[Stored data entries]
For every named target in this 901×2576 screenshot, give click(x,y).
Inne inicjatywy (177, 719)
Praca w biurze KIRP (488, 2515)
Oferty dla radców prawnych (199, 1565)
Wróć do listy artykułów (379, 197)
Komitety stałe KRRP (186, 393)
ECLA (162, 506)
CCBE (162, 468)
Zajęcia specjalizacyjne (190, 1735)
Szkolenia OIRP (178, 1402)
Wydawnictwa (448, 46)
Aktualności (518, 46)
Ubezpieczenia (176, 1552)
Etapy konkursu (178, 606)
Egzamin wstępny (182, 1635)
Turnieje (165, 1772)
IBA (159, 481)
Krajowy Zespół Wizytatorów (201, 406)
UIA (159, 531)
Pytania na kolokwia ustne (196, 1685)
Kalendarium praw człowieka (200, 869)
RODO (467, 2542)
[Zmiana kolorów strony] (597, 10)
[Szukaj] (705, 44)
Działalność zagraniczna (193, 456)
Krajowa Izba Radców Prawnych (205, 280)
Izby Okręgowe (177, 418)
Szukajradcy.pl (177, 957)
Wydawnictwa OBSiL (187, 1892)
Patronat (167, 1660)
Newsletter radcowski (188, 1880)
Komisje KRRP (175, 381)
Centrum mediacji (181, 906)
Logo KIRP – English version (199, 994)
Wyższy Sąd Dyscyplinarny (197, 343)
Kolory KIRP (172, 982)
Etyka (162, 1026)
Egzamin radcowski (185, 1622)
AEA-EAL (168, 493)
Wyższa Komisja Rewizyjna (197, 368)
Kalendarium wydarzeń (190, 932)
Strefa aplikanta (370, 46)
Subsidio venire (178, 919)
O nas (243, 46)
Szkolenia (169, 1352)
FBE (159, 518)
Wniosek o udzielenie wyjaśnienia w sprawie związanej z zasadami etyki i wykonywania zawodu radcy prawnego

__Your task__. Each line above where the word "KIRP" occurs should be copied out.

__Written response__.
Praca w biurze KIRP (488, 2515)
Logo KIRP – English version (199, 994)
Kolory KIRP (172, 982)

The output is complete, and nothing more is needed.